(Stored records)
Segment Open

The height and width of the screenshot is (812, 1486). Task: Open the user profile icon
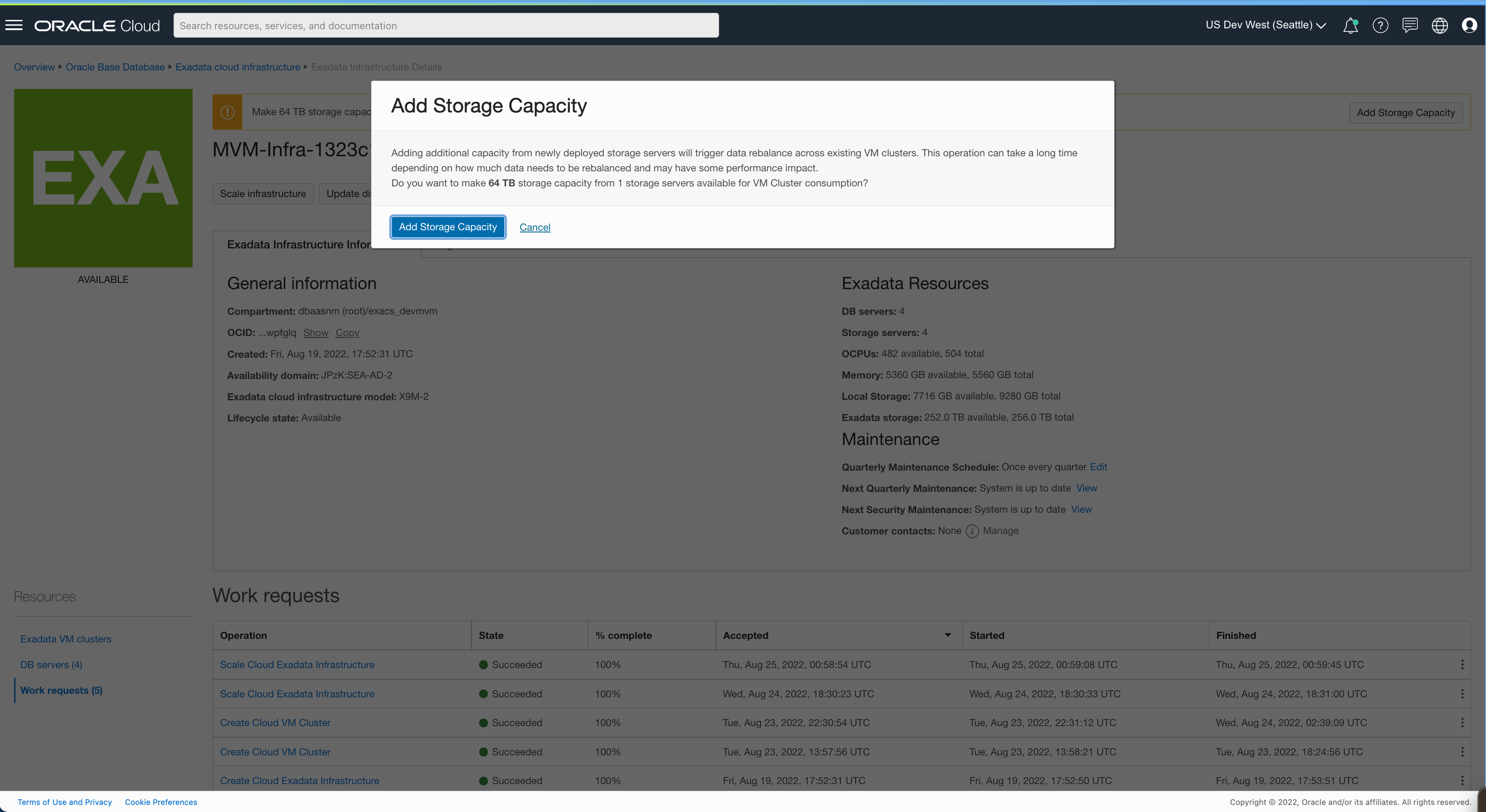pos(1469,25)
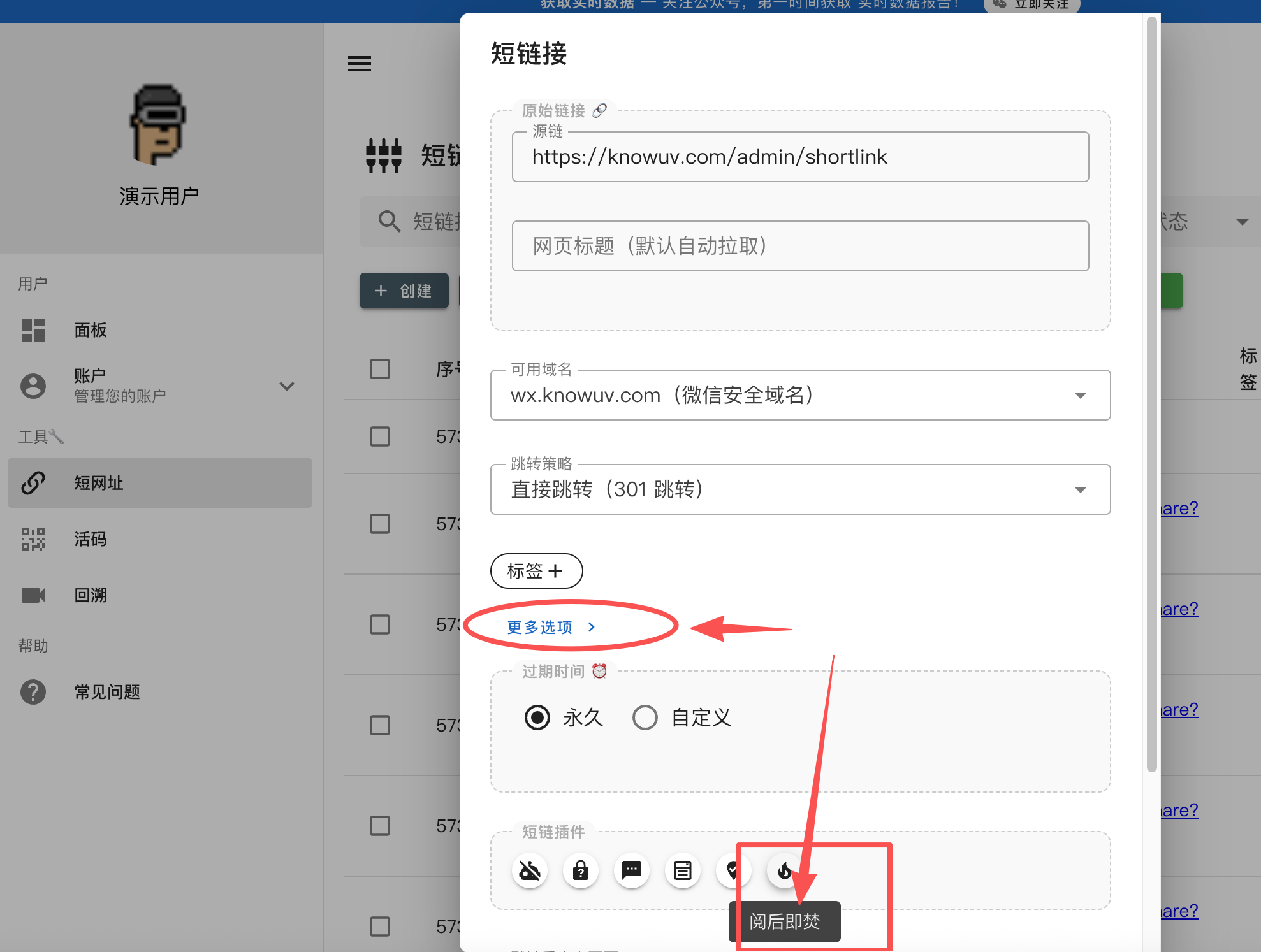Select the 永久 expiry radio button
1261x952 pixels.
[537, 718]
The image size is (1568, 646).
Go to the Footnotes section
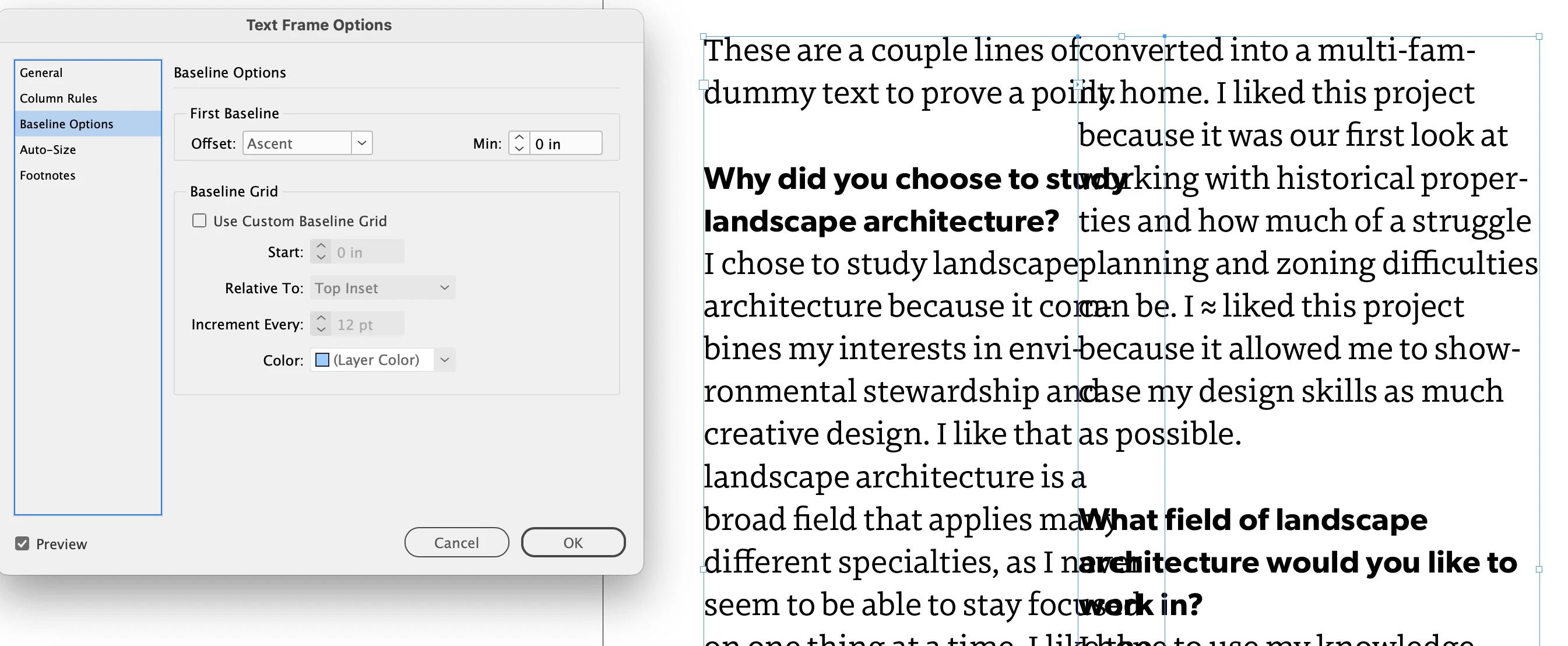click(x=47, y=175)
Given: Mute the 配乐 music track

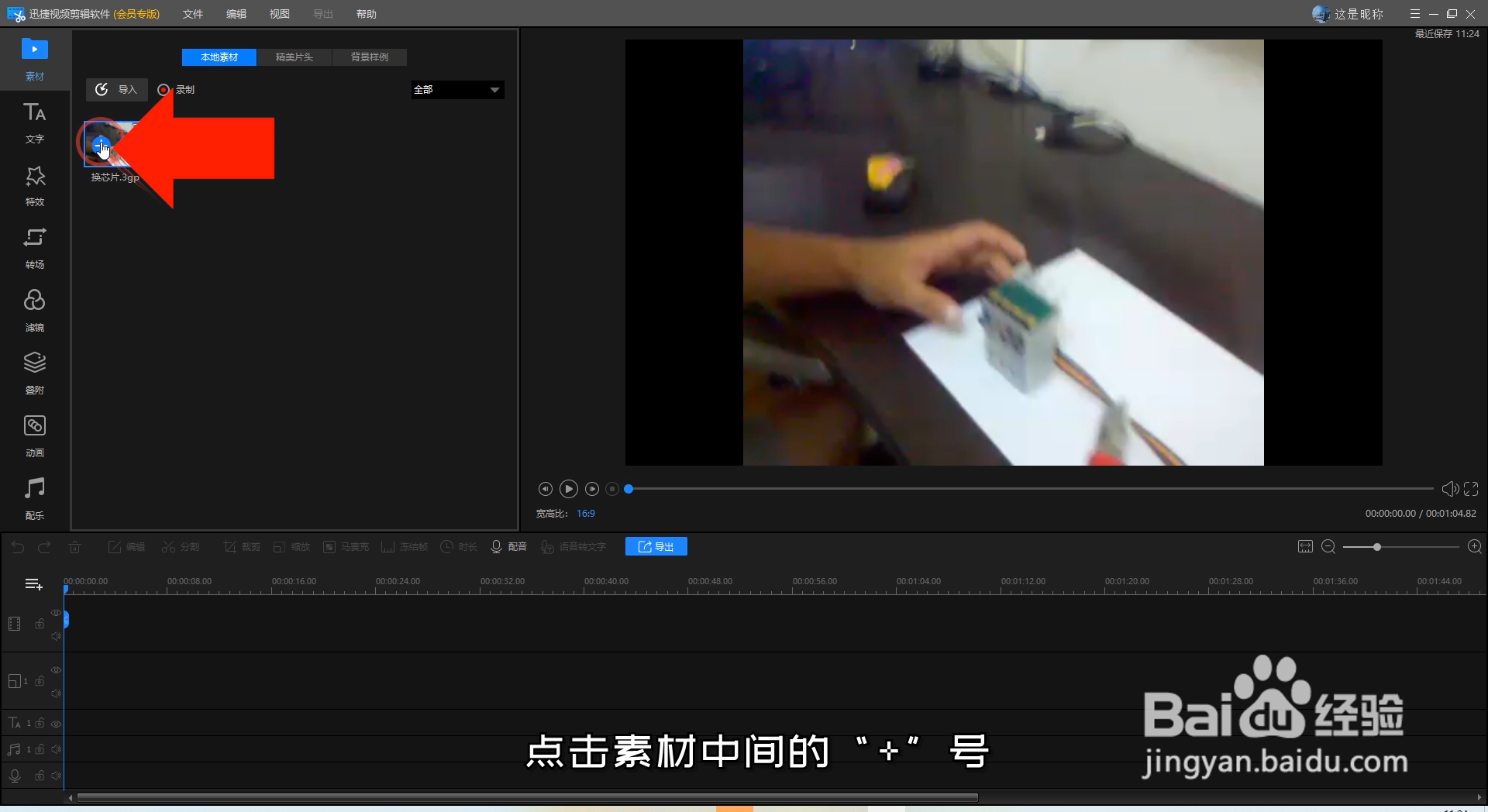Looking at the screenshot, I should (55, 749).
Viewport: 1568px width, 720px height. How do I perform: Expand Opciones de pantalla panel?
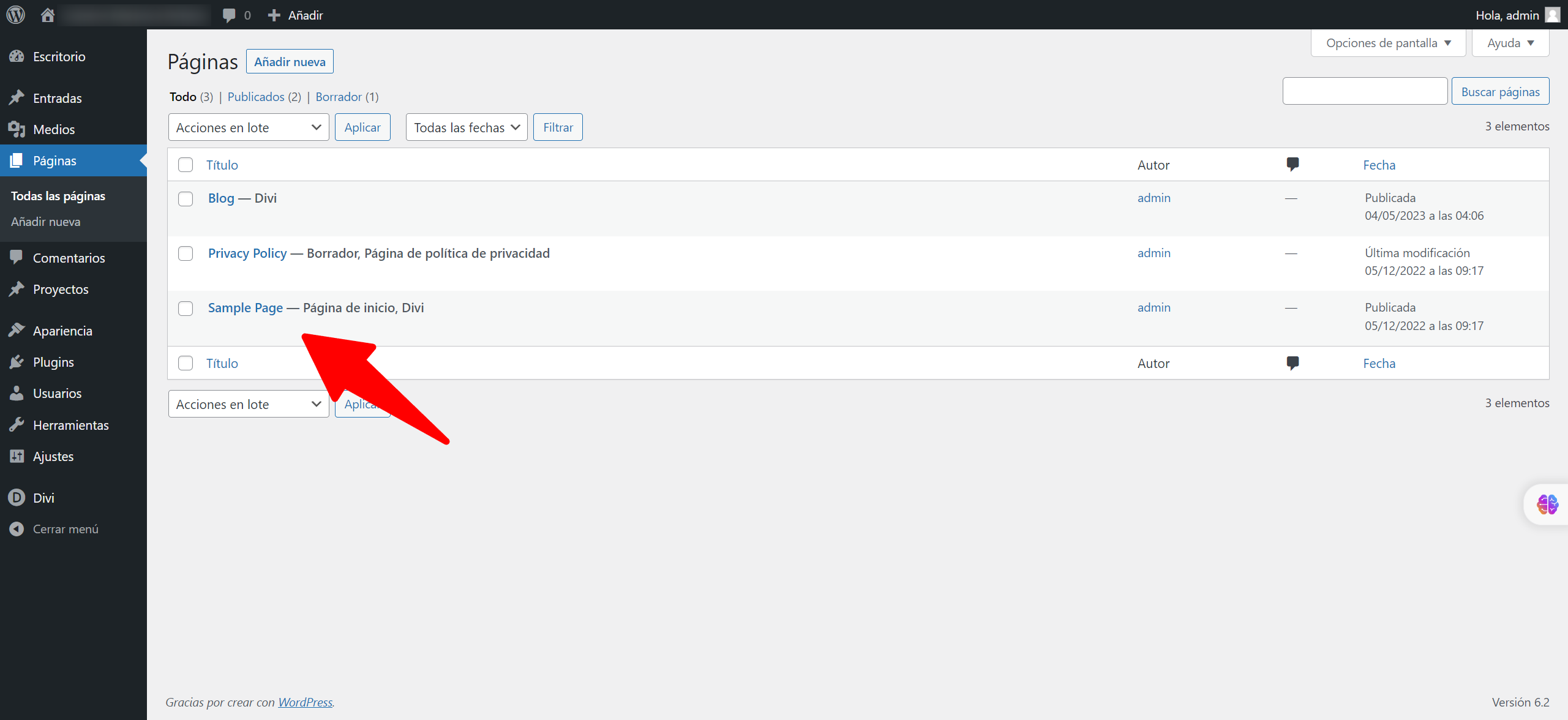click(1387, 43)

Segment Closed

■ About this task ■
Your answer must be exactly the lines from the one containing "The image size is (1568, 646)." through the last line of the records above, both included, with every picture left out.

■ Result ■
The image size is (1568, 646).
Go to the Footnotes section
click(x=47, y=175)
Given: Mute the 配乐 music track

Looking at the screenshot, I should (55, 749).
Viewport: 1568px width, 720px height. How do I perform: Expand Opciones de pantalla panel?
click(1387, 43)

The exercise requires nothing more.